The other principal change was in the plot itself. Although Ashbrook regards it as essentially being the same as "that of Poliuto but without the motivation of the hero's jealousy",[12] he states that Donizetti was in favour of more closely mirroring Corneille's original play for the Paris version, rather than accepting Cammarano's initial attempts to appease the censors in Naples by playing down the religious rivalry, an attempt, which in any case, had been a failure.
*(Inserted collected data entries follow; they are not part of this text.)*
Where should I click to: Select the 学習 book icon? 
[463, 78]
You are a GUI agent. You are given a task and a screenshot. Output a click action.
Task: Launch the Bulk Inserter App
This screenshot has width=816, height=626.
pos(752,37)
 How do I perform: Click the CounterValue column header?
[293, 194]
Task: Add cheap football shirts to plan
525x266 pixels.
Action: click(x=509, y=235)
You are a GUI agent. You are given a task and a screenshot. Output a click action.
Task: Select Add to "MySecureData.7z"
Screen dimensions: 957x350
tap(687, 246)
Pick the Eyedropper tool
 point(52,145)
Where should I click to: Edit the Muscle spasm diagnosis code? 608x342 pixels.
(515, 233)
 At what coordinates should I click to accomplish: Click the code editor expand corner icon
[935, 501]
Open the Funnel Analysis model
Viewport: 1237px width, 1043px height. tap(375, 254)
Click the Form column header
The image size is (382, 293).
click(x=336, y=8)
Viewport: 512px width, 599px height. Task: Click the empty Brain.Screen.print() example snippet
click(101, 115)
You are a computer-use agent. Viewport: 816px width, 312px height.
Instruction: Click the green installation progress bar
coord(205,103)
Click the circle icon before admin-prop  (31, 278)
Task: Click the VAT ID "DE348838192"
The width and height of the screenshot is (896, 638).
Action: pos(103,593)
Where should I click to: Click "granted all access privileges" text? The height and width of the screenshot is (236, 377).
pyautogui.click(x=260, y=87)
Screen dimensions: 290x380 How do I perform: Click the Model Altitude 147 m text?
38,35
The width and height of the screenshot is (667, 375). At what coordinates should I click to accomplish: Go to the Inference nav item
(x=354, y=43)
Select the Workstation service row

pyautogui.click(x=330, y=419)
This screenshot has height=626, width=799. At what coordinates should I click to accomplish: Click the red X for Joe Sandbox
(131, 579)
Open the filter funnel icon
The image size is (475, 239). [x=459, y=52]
Both William Ashbrook and Charles Osborne outline the following major alterations which came about in order to create Les martyrs:

  • Overture: a new, longer one was substituted for the original.
  • Act 1: Cammarano's first act was divided into two acts and each was expanded with new material. This included new music for what was originally Paolina's Di quai soave lagrime. Pauline is given new motivation for her presence at the catacombs, in that now she does not follow her husband there but comes to pray at her mother's tomb, asking to have her feelings for Sévère removed from her heart: (aria) Qu'ici ta main glacée / "Here may your icy hand bless your child".[21][23]
Act 1 is extended. It includes Polyeucte's surprised reaction upon finding Pauline near the catacombs immediately after he has been baptised. While he proclaims his new faith, she pleads with him to officially keep silent. The act ends with "a new and beautiful trio, Objet de ma constance / "You are object of your husband's constant love ",[23] which, in addition to the couple, includes Néarque (formerly Nearco) and his chorus of Christians. The trio's music has been described as "exceptionally felicitous".[20]
The original act 1, scene 2, which depicts the arrival of Severus in triumph, is now moved into the second part of act 2, and it now includes the ballet.
  • Act 2: In the enlarged first scene, Félix, as principal bass, is given two arias, the first being Dieux des Romains / "Roman gods, I will serve your wrath". When Pauline enters, he makes her read aloud his newly written edict banning Christianity and, although anguished, she disguises her feelings from her father, who then expresses his anti-Christian sentiments in the cabaletta Mort à ces infâmes / "Death to those infamous ones". Up to this point in the opera, Pauline believes that Sévère is dead, but when the High Priest Callisthènes enters to announce the Roman's imminent arrival, her aria Sévère existe! then follows, moved from its original position at the end of the opening scene of the opera.[20]
Act 2, scene 2 begins with Sévère's triumphal arrival, after which the ballet consisting of three numbers is performed.[20][23] Ashbrook observes that Sévère's second aria—Je te perds que je t'adore / "I lose you, you who I love"—is the only aria in the transfer from one version to another which has been significantly altered from "what in Poliuto had been a simple baritone cabaletta [but], in Les martyrs, [has] become a cross between an aria and a finale".[20]
  • Act 3: Both musicologists note that this act is almost identical to the original act 2, with the exception of a few significant alterations, the original aria for Poliuto (Fu macchiato l'onor mio) being one. This is replaced with Polyeucte's cavatina Mon seul trésor / "My only treasure, my supreme goodness" and cabaletta Oui, j'irai dans les temples / "Yes, I shall go into their temples". With jealously no longer being the motive for some of the character's actions, "the new material has a very different effect" as written for a different tenor voice,[24] Osborne stating that this aria was written to accommodate Duprez's ability to reach "a high C sung in full voice from the chest".[23]
  • Act 4: Callisthène's "old fashioned aria con coro" (aria with chorus)[24] at the beginning is replaced with a trio for Félix, Sévère, and Pauline, which made Pauline's role longer and more demanding.[24] In addition, other changes were seen in the final two scenes,[23] one being the expansion of the opening of the choral finale to double its length.[24]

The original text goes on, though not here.